I have written several articles for the Ottawa PC News that touched at least a bit on how your computer is vulnerability to attack from folks on the Internet. The most common means of defending your computer is to use a personal firewall product or intrusion detection software such as BlackICE Defender, WinRoute, ZoneAlarm, Sybergen Secure Desktop, or Norton Internet Security.

But I have been asked before how to determine the level of risk and just how vulnerable your machine is. I wrote in the October 2000 issue of Ottawa PC News about using a port scanner to check your machine for open ports. But that only tells part of the story. To really see the complete picture, you need to use software designed to look for vulnerabilities beyond just simple open ports.

Generally, these packages are out of the financial reach of individuals. They typically are licensed on a per-year basis at rates running into the tens of thousands of dollars.

WebTrends has released their popular WebTrends Security Analyzer (WTSA) free for personal use. The free version allows you to scan up to ten hosts on your local subnet. You can download a copy from their Web site ( or from PUB II in the Miscellaneous Utilities file area. If you get it from PUB II, there are three files; wtsacons.exe (the main program), wtsaaw32.exe (the agent for Win32 machines. Required if you want to scan one machine from
another), and wtsadocs.pdf (the documentation in Adobe Acrobat format.

When you install WTSA and run it the first time, it offers to update itself from the WebTrends site. Let it do this, even if you download the program directly from WebTrends, as there will always be updates.

Be sure to review the documentation. This is a quite involved program and you are not likely to get the most from it simply by running it and trying it out. The documentation explains the program quite well and will help you make more effective use of WTSA.

I first ran WTSA on a stock Windows 2000 Professional machine running on FAT32 drives.
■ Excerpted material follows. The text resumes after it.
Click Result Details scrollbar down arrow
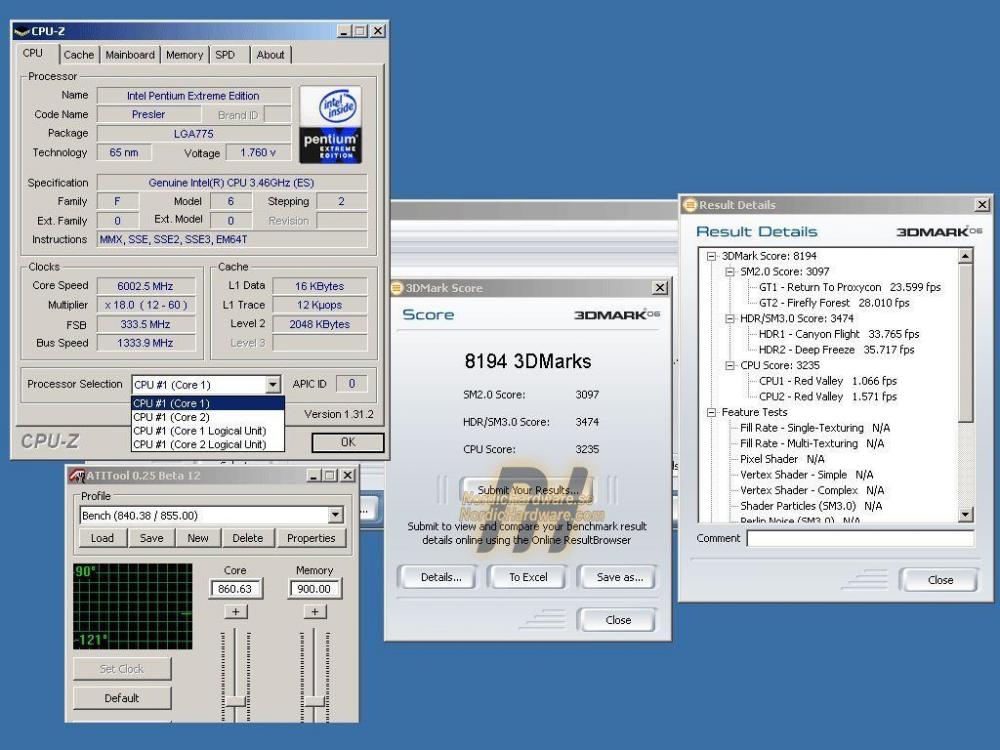This screenshot has height=750, width=1000. pos(965,515)
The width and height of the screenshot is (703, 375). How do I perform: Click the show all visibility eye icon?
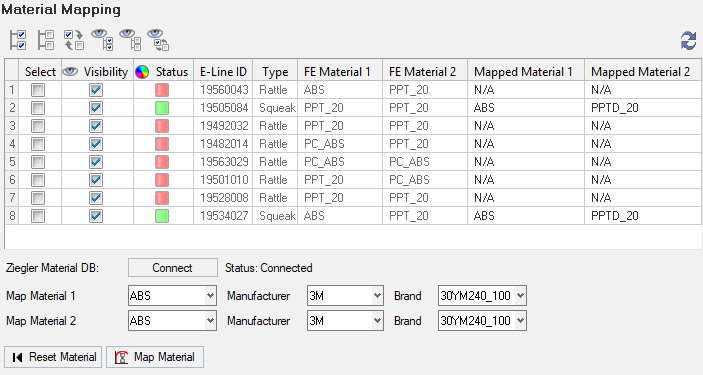point(103,40)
It was in a workgroup (as opposed to belonging to a domain). I told WTSA to do a complete scan for all vulnerabilities and went away for supper while it chugged away.

When I returned, I was a little surprised to discover that WTSA had found 454 vulnerabilities; 36 high risk, 318 medium risk, and 100 low-risk. When I asked it to generate a complete report in Word format, the final document was 160- pages long!
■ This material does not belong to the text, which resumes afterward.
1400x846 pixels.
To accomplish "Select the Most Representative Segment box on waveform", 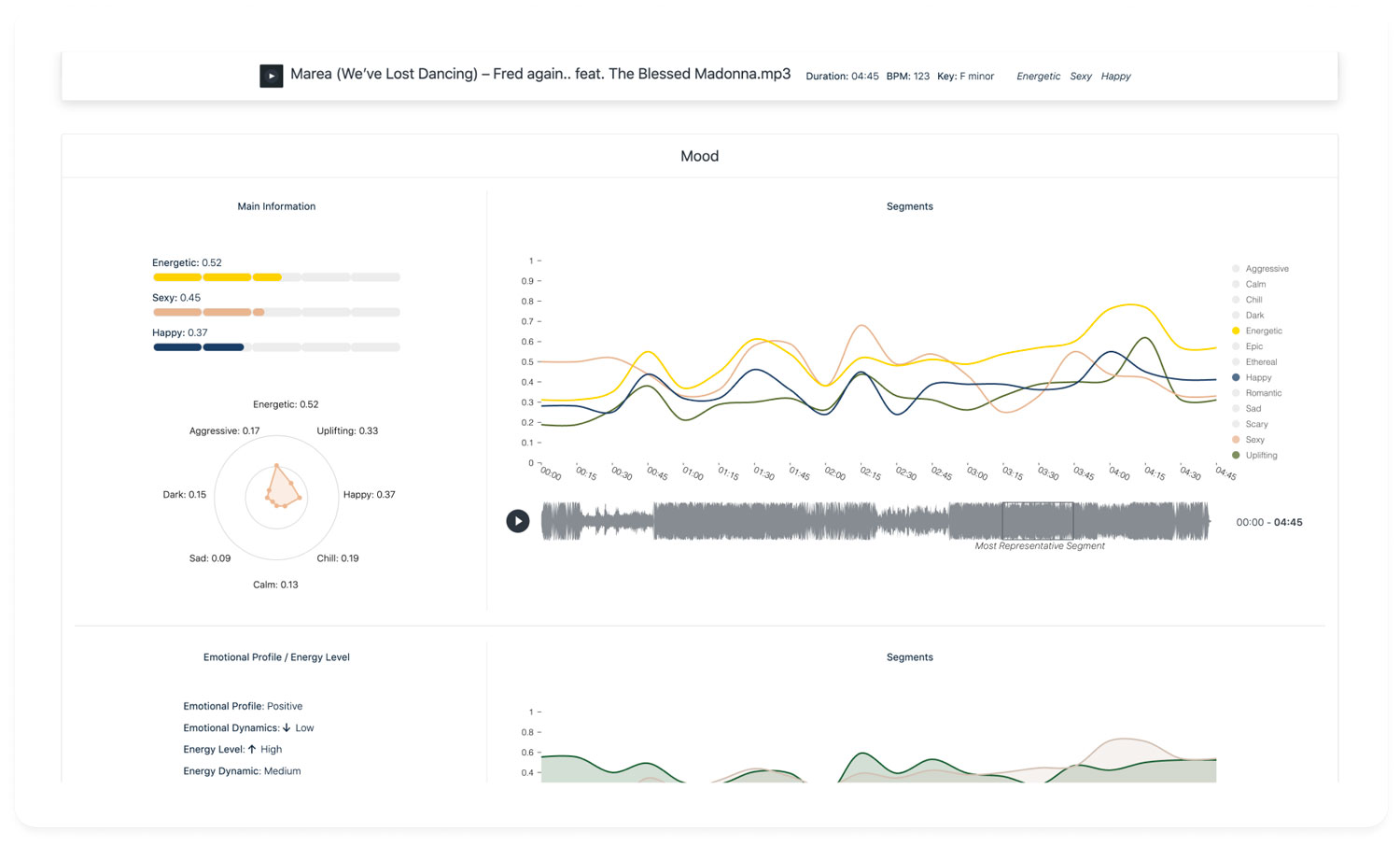I will coord(1037,520).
I calmed down a bit once I started reading about the vulnerabilities found. Many of them were really just flagging possible issues. For example, TWSA found that Napster had been installed and stated "Users of Napster can seriously tie up your company's network bandwidth."

Some vulnerabilities were kind of unavoidable. WTSA noted that the guest account had access to various files and folders. Well, gee whiz, I am running Win2K on FAT32, so it is kind of hard to limit access. But it might make me rethink staying with FAT32, I guess.
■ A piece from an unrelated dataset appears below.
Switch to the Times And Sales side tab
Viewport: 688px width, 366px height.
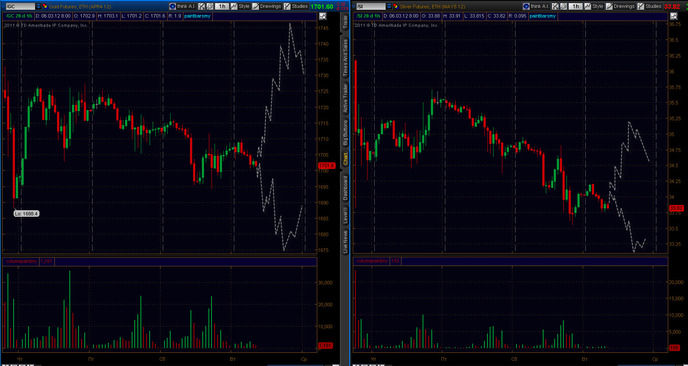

WTSA did find lots of vulnerabilities I was not aware of and could fix, given a bit of time and effort. It found that the installed version of HyperTerminal had a buffer overflow problem. It found I was not protected against all the latest Internet Explorer exploits. WTSA also found "Distributed COM (DCOM) enabled". The details tab states "Distributed Component Object Model (DCOM) is a complex way of executing code on remote machines. It has been shown to be insecure. There are many attacks which exploit DCOM, so a secure system should disallow DCOM altogether." I am pretty sure I have no need for DCOM, so I should be able to disable it.

Some of the low risk vulnerabilities seemed downright bizarre. For example, by default Windows 2000 allows any program to access the files on a CD-ROM. Hmmm...I sort of wonder about the circumstances where this would truly be a problem. And what would happen if you decide to disable this behaviour?

Amusingly, one of the vulnerabilities was that it found WebTrends Security Analyzer Application and the details stated "The presence of unauthorized security scanners on your network could be an indication an unauthorized use of your resources for hacking. Hackers use security scanners to detect vulnerable systems. A secure corporate environment only allows the use of security scanners by authorized personnel."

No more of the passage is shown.